And, while the special was more balanced than other recent discussions of the story by including the views of investigators who believe the Central Park Five were guilty in spite of their sentences being vacated in 2002, ABC did fail to press the teens on reports that they took part in attacking other park goers on the same night.

The special that aired approximately 30 years after the attack from April 19, 1989, began by recounting that, in the 1980s, violent crime was grossly out of control in New York as there were about 2,000 homicides a year. The show soon included clips of Central Park Five members recalling that they had joined a group of teens who went to the park and witnessed them attacking random people as they claimed to merely be witnesses to the criminal activity.

The show also informed viewers that, because the five gave confessions of involvement in attacking jogger Trisha Meili (which they later recanted), it was widely believed that they were guilty as various media reports immediately assumed their guilt.

Even so, the show took a jab at Trump because he responded to the attacks by running an ad calling for the death penalty to be brought back, with ABC running a clip of him from CNN's Larry King Live in which he seemed to advocate executing the Central Park Five members if they were found guilty, and if the jogger died of her injuries.

The Trump clip was then followed up with a clip of MSNBC host Al Sharpton reacting: "He said, 'Kill them,' and I never, ever could describe how enraged I got to call for these kids to be, in effect, lynched."

But the clip of the interview used by ABC omitted a portion seconds later in which Trump added the caveat that he believed the death penalty should only apply to adults who commit murder while underage teens should get longer prison sentences, thus undermining claims that he lobbied for the accused teens to be executed in this particular case.

Additionally, the ABC special did not make clear that there was no death penalty in New York since the sentencing provisions were struck down by a court ruling in the 1970s, and that, about the time of the Central Park attacks, there had been a debate in the legislature about passing a new death penalty law.

The fact that there was no active death penalty law means that the Trump ad (which was not specific in its wording) must logically be interpreted as a call to pass a new law before it could be applied to any future case since it would have been unlawful to apply a death penalty to a crime committed before a new law took effect.

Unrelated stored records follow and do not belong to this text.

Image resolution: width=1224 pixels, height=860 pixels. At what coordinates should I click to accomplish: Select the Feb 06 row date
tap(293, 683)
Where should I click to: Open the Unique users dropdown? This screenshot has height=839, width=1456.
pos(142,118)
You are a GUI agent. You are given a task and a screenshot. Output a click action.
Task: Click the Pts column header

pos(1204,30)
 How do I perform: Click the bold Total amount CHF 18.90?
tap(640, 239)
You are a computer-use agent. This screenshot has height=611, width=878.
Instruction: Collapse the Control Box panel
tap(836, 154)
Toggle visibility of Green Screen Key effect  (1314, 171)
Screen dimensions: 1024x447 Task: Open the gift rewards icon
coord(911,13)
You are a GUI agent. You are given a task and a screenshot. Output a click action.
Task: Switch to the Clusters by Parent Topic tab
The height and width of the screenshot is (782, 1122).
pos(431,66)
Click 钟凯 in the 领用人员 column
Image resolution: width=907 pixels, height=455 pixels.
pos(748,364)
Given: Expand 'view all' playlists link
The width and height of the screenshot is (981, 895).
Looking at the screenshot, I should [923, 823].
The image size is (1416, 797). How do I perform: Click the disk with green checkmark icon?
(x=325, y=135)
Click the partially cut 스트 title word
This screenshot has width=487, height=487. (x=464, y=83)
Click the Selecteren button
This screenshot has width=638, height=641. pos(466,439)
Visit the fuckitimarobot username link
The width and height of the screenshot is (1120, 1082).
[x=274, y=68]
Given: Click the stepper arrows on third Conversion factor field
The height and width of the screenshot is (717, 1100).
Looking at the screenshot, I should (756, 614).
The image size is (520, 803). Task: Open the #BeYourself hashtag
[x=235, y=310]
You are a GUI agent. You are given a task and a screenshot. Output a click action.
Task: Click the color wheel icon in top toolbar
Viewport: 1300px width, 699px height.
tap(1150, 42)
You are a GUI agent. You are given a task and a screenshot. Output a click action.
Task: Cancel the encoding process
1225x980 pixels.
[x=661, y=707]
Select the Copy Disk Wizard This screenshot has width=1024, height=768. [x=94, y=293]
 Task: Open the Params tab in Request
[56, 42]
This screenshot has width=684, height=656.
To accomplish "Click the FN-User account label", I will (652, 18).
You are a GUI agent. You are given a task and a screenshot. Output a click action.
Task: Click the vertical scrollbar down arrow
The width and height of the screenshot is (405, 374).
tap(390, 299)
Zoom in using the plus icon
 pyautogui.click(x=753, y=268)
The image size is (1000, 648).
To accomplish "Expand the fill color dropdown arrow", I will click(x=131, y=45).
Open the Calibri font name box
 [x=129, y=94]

The special eventually recalled for viewers that, after a serial rapist admitted in 2002 that he had raped Meili in the 1989 attack, DNA testing was utilized to confirm his involvement in the crime, and, because he claimed he acted alone, the convictions of the Central Park Five were vacated at the request of the head prosecutor.

Other prosecutors and investigators in the case were then allowed to give their point of view that they knew all along that there was another attacker who had gotten away and had already taken that into account as they argued that they still believed the Central Park Five took part in the attack without leaving DNA behind. Meili also believed more than one perpetrator was responsible for her injuries.

As for the issue of whether the teens took part in the attacks on other park goers, ABC failed to press the Central Park Five members over this issue even though in the film, The Central Park FiveNew York Times columnist Jim Dwyer was shown claiming that the teens were in a different part of the park "beating up other people," and could have used that as their alibi.